Material for this task -

--------------------

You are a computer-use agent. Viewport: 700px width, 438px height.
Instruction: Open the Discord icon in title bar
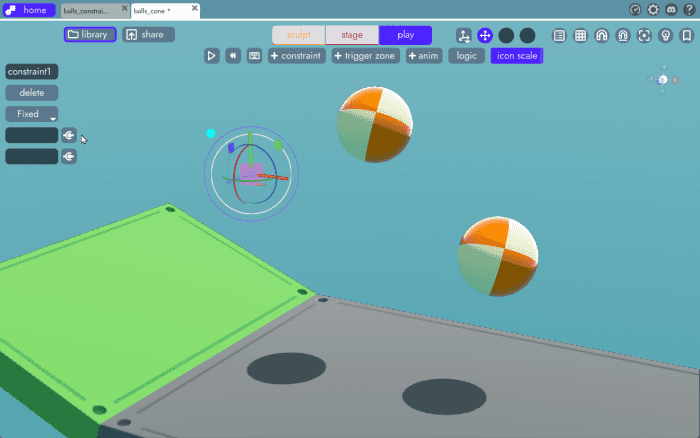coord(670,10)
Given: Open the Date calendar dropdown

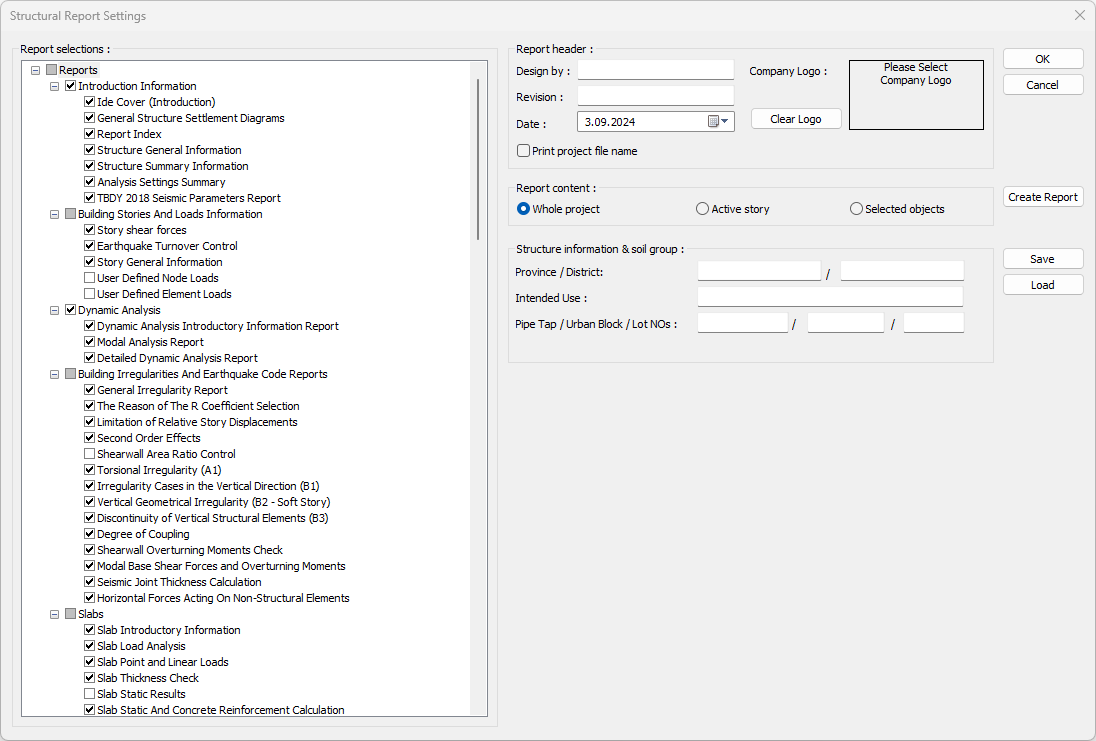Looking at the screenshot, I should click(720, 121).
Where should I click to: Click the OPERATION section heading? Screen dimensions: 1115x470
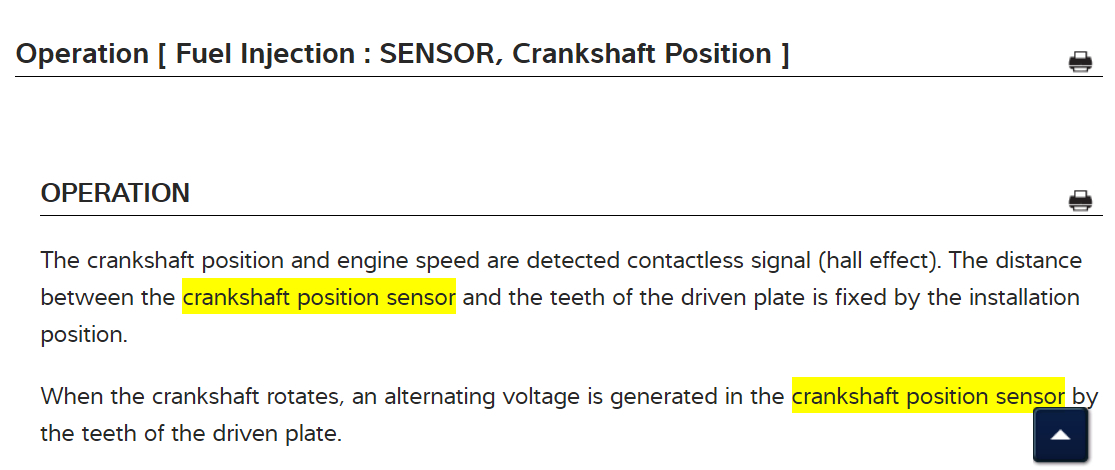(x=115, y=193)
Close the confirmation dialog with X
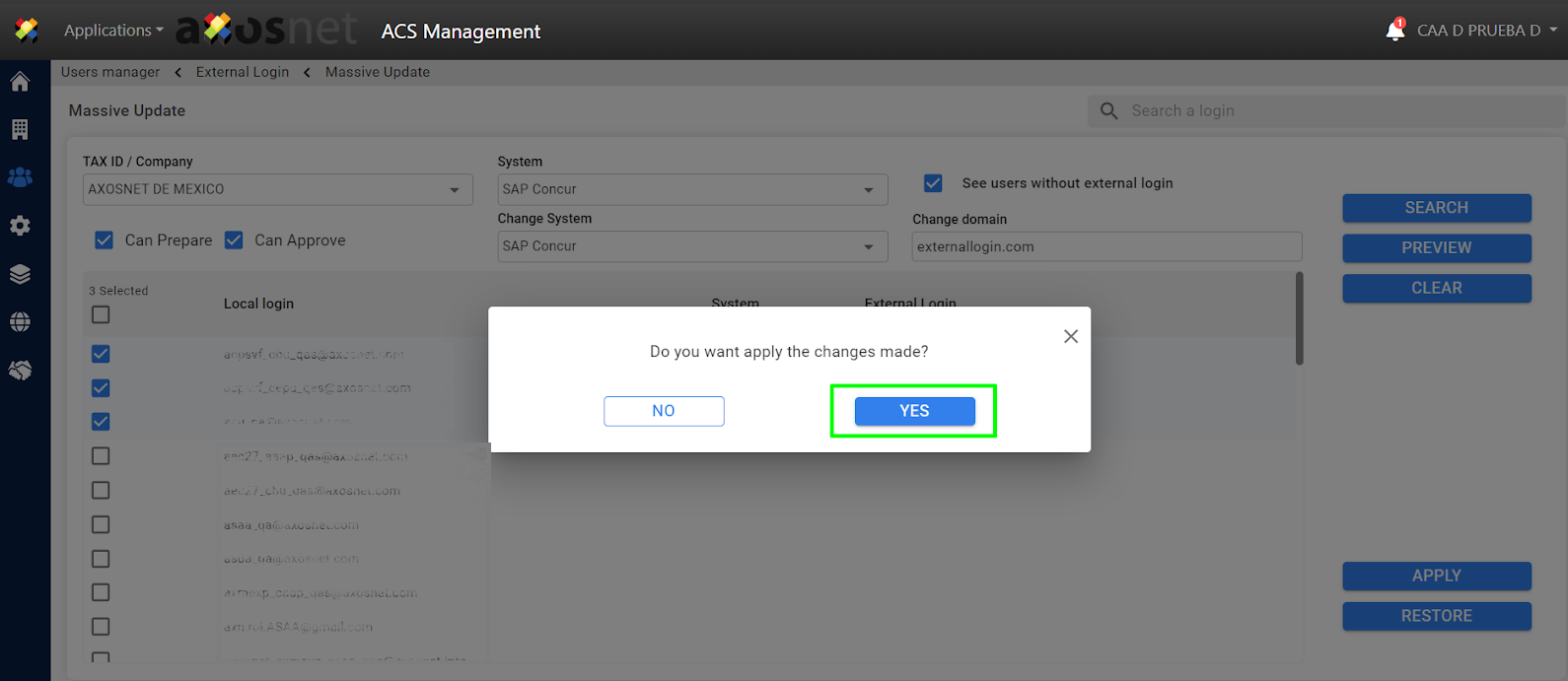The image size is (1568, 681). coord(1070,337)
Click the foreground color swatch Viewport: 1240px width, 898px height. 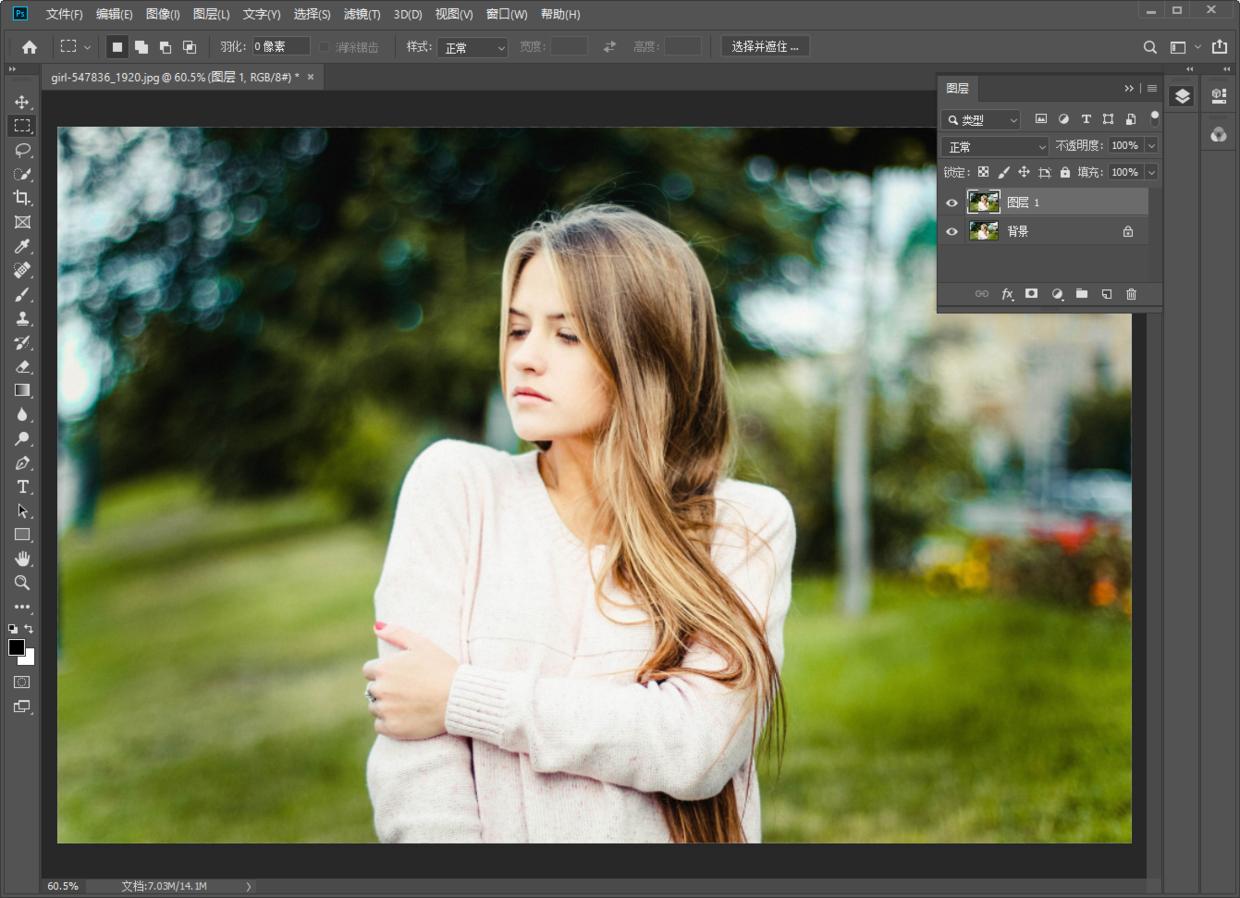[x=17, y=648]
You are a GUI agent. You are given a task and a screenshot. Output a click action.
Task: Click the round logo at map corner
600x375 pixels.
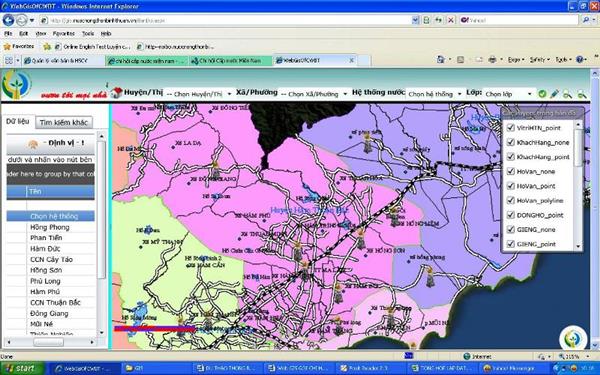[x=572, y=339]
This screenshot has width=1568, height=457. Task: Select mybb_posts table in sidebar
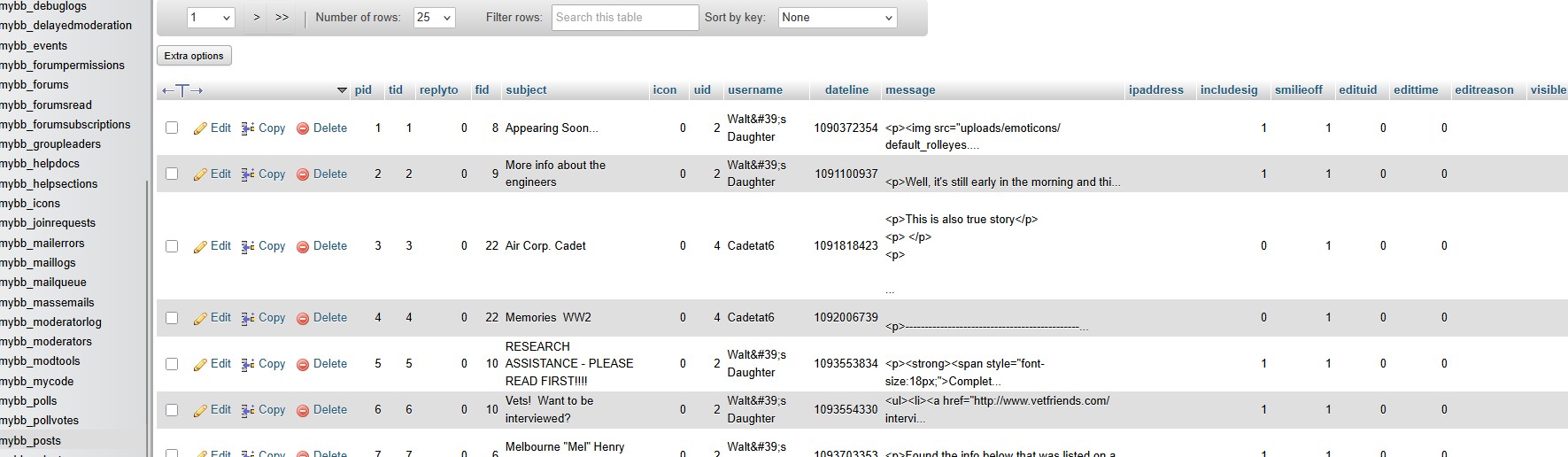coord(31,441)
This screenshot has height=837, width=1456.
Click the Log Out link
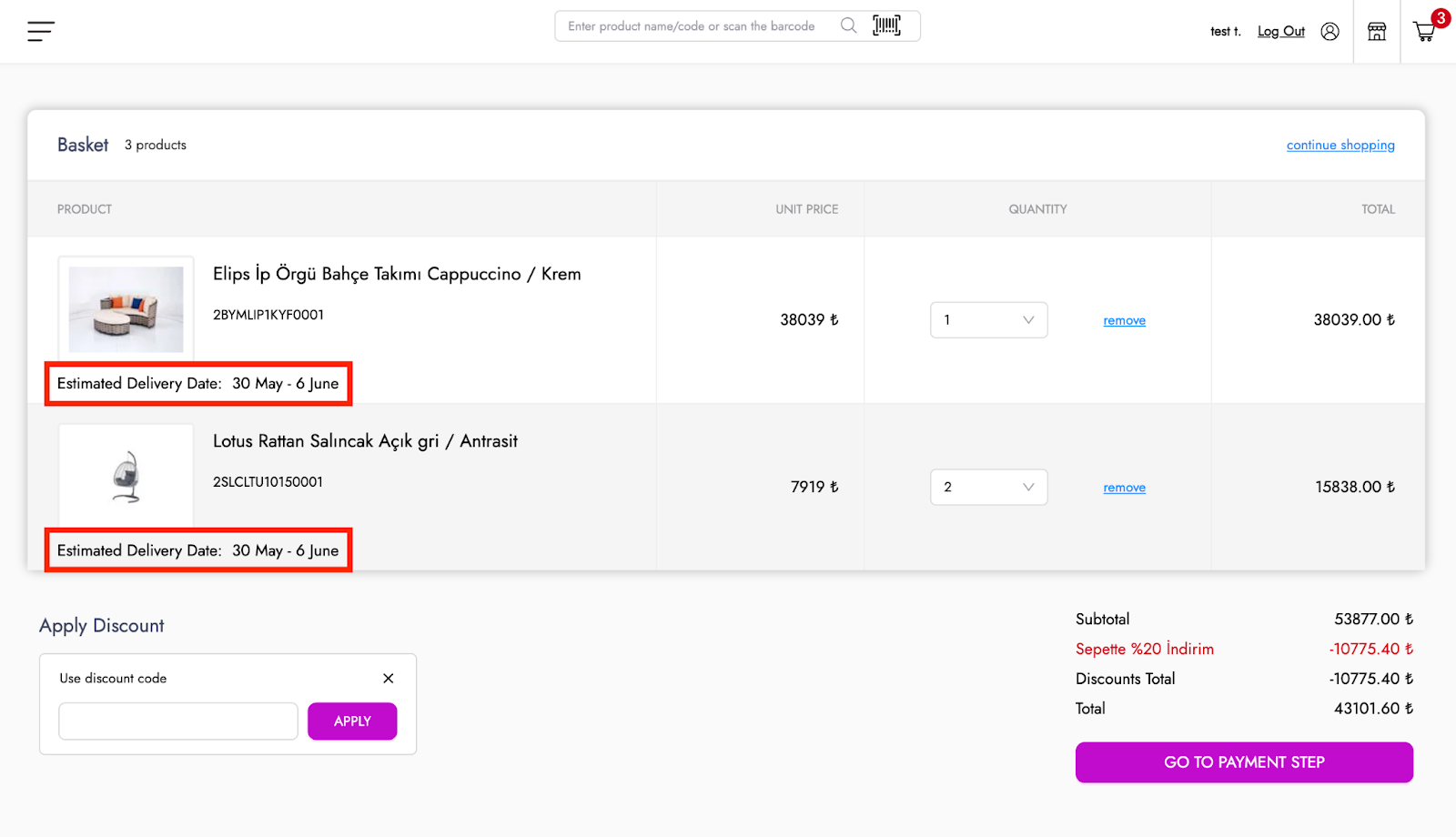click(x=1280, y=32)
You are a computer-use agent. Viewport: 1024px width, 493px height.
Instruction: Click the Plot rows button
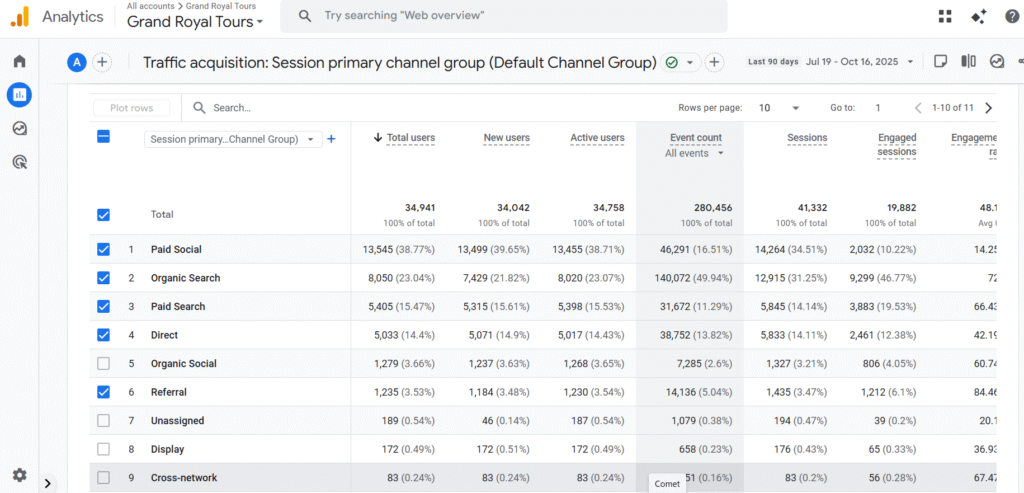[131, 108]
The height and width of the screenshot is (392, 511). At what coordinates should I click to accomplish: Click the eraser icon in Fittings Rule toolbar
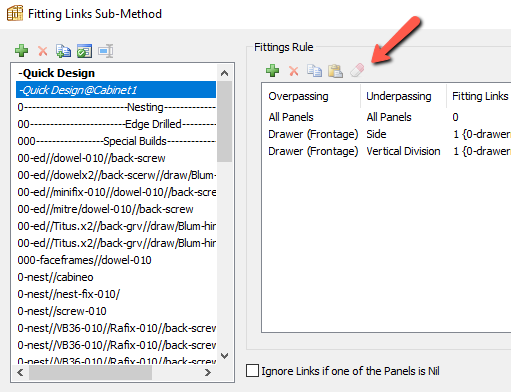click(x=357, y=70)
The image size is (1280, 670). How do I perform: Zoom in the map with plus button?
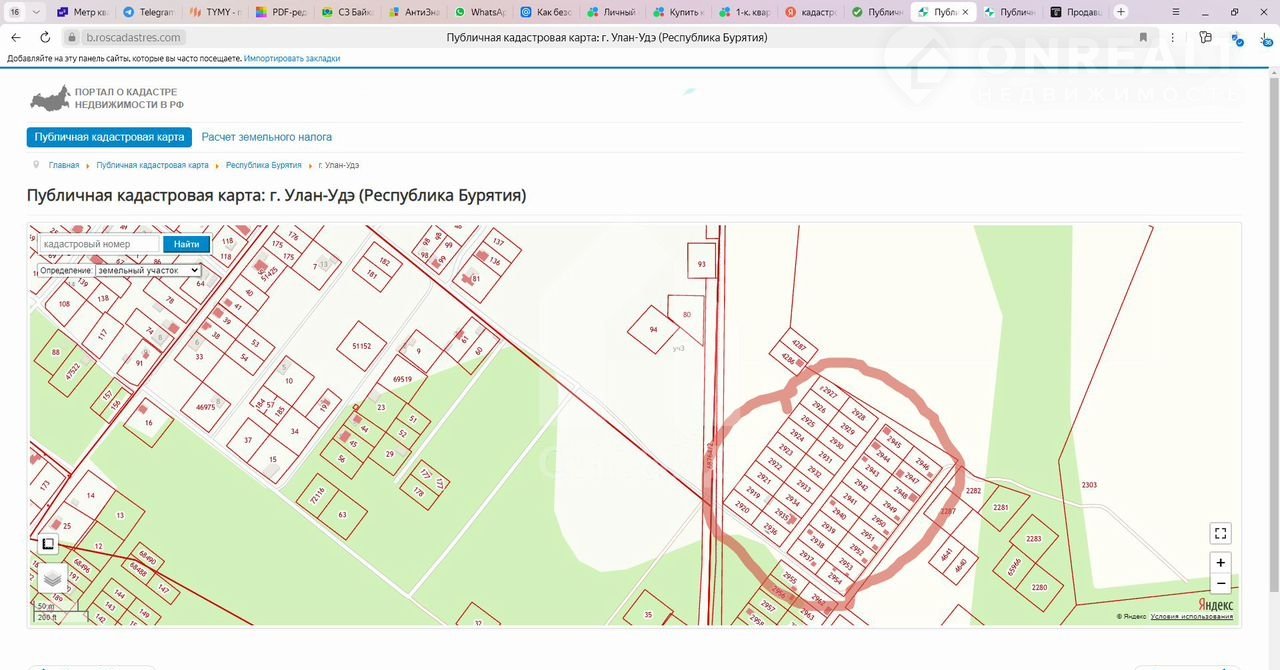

--------------------

Starting with the line that contains "600x375 pixels.", print every line through the end of the data exactly as written; omit all pictures and add nothing else.

600x375 pixels.
[x=572, y=339]
This screenshot has width=1568, height=457. Task: Select mybb_posts table in sidebar
coord(31,441)
This screenshot has height=837, width=1456.
Click the Log Out link
click(x=1280, y=32)
You are a computer-use agent. Viewport: 1024px width, 493px height.
Instruction: Click the Plot rows button
[131, 108]
The height and width of the screenshot is (392, 511). At what coordinates should I click to accomplish: Click the eraser icon in Fittings Rule toolbar
click(x=357, y=70)
The image size is (1280, 670). How do I perform: Zoom in the map with plus button?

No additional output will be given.